BCE’s latest tactic — an approach to the prime minister and his ministers through a petition to the “governor in council” — asks them to overrule the CRTC’s new rates and order a review of its approach to setting wholesale rates.

Major telecoms have cited the retroactive rates decision will hit their books hard, to the tune of hundreds of millions of dollars in payments back to smaller ISPs. In turn, smaller ISPs have already started passing savings onto consumers.



Canadian Internet Registration Authority (CIRA) president and CEO Byron Holland reacted to Bell’s decision, telling iPhone in Canada, “We’re disappointed to see that Canada’s big internet service providers are once again appealing the CRTC’s decision,” adding, “We encourage decision-makers at all levels of government to stay the course and help promote greater connectivity in Canada’s internet market.”

Back in September, major telecoms in Canada including the likes of Bell, Rogers, Shaw and Videotron, challenged the CRTC decision at the Federal Court of Appeal, winning a temporary stay in court.

Update: non-profit and consumer advocate OpenMedia issued the following statement:

“This is just ridiculous.
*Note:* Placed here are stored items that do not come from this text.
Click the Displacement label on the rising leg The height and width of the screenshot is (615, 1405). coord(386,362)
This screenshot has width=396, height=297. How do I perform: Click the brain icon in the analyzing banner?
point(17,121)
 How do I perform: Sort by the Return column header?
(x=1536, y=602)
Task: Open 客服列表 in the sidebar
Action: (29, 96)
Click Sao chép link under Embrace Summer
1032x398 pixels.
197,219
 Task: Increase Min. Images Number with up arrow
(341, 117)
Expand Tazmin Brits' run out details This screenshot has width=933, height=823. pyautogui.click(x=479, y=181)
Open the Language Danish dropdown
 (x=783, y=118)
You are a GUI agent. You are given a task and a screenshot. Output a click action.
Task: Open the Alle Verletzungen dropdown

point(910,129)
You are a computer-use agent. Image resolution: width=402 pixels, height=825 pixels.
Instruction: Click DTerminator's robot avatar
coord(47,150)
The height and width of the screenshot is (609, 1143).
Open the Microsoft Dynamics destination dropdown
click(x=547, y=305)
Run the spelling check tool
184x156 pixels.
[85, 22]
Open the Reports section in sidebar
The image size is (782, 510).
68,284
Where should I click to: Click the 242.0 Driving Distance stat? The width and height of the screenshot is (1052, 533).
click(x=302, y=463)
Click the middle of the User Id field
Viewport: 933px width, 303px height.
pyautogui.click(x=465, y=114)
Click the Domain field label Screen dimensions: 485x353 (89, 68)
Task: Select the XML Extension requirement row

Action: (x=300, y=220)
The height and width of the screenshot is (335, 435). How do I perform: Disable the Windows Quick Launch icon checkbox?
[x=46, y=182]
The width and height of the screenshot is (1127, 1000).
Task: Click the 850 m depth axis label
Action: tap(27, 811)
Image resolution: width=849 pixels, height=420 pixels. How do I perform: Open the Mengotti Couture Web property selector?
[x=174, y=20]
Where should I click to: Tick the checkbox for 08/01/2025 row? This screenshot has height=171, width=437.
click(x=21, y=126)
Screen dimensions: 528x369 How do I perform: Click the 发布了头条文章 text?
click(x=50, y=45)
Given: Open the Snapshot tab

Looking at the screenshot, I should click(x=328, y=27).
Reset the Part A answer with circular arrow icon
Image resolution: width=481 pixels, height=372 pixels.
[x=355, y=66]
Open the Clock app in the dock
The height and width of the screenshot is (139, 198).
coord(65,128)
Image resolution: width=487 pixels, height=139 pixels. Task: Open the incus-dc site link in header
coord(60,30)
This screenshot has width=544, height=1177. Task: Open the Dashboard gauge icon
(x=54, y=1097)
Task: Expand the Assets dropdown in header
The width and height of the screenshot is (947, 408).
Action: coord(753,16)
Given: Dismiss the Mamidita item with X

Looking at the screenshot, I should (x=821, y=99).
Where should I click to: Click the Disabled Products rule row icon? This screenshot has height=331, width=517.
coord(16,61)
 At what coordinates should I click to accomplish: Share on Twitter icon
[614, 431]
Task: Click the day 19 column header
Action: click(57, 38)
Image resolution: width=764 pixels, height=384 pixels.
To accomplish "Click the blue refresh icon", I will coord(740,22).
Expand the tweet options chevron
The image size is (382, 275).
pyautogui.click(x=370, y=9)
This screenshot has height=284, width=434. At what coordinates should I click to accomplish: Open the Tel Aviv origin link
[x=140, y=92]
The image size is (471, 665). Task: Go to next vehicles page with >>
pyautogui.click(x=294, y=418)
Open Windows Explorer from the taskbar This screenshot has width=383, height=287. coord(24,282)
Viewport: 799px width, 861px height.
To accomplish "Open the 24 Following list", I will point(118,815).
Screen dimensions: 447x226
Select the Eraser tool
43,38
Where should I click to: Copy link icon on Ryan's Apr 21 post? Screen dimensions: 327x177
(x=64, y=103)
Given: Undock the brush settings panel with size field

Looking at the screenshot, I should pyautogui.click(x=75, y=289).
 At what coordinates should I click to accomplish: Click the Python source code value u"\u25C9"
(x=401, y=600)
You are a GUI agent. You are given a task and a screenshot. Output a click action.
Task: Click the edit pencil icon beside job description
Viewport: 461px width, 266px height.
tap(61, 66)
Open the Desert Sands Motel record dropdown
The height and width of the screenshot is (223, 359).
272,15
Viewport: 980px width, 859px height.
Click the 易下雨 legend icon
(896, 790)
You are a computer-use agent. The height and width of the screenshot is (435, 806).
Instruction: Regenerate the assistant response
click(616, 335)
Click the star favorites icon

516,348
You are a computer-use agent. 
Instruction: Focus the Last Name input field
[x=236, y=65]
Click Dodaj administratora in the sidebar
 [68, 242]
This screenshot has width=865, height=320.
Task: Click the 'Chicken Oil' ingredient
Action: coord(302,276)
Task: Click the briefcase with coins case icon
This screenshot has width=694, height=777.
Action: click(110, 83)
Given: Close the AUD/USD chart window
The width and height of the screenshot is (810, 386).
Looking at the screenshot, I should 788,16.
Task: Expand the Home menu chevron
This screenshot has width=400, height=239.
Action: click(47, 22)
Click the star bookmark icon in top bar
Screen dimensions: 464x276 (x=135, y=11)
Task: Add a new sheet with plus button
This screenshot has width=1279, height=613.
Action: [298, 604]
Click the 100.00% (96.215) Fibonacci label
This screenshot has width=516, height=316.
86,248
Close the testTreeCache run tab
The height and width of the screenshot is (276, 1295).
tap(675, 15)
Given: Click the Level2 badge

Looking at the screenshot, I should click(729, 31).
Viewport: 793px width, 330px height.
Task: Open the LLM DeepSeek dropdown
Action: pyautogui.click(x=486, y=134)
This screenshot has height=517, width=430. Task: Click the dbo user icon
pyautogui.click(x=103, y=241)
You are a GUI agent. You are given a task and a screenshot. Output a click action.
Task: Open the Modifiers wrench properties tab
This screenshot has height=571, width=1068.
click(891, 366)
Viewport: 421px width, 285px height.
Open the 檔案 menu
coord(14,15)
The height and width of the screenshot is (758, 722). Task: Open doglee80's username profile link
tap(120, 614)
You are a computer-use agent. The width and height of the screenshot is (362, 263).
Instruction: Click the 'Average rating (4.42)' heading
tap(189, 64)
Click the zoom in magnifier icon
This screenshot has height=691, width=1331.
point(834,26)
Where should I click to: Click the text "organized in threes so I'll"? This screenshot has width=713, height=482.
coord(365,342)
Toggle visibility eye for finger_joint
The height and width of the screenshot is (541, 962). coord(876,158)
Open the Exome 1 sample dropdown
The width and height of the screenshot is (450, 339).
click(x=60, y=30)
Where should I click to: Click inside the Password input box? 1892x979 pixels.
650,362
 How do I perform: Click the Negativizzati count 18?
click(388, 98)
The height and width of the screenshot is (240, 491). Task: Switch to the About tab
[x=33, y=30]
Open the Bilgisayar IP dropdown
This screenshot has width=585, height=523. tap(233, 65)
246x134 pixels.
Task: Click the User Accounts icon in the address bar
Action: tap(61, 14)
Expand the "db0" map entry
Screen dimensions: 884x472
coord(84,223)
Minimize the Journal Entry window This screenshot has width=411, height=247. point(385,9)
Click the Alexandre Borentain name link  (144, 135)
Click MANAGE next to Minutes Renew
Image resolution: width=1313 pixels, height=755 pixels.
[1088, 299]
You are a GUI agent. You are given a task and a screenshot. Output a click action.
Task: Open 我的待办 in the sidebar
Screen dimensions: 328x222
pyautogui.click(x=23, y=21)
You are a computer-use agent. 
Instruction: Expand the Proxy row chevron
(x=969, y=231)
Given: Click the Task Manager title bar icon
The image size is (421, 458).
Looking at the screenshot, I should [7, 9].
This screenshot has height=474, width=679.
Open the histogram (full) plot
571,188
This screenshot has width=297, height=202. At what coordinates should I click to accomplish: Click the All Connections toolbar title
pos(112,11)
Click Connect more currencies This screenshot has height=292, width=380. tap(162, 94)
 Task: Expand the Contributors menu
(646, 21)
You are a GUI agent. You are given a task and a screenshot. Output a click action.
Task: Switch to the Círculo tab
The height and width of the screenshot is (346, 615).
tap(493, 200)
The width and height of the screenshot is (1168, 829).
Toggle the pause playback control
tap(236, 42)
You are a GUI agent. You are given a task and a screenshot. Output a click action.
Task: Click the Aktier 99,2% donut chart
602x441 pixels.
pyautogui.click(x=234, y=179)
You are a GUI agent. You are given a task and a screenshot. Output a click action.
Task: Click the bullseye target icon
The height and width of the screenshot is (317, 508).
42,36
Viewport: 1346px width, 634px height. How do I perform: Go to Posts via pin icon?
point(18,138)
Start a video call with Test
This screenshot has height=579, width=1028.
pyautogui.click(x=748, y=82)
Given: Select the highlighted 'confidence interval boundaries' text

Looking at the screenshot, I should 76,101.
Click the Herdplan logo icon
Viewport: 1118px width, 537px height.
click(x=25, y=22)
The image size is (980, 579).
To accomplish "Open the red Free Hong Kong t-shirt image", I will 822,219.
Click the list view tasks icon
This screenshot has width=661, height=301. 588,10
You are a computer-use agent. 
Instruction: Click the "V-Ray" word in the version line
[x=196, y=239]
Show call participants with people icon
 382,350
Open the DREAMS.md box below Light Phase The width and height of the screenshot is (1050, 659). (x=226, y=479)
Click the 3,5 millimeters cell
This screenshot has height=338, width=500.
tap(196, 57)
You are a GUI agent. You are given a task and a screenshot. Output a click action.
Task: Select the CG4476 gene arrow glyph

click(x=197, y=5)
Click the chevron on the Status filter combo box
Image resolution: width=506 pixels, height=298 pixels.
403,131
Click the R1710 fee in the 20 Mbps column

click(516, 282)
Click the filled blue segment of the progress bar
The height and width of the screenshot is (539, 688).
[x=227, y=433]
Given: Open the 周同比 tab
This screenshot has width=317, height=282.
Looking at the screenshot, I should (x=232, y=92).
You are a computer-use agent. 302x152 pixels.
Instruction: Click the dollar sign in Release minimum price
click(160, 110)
First Big Telecom threw a temper tantrum, threatening to punish rural residents with bad Internet. Then they appealed to the federal court. Now they’re using an obscure rarely used appeal procedure to ask cabinet for a ‘do over’? The whole thing reeks of desperation,” said OpenMedia Executive Director Laura Tribe.

Tribe continued, “Big Telecom’s already tried this play before, right after the last election – and the government rightly rejected it, recognizing it for what it was: a desperate move with no standing. Since then, the government has issued a new policy direction for the CRTC focusing on customers and affordability, and even more recently made promises during the election to bring more affordable Internet services to Canadians. Big Telecom’s move today completely ignores the way the winds are blowing. The time for affordable Internet in Canada is coming, and they need to get on board, or get out of the way.”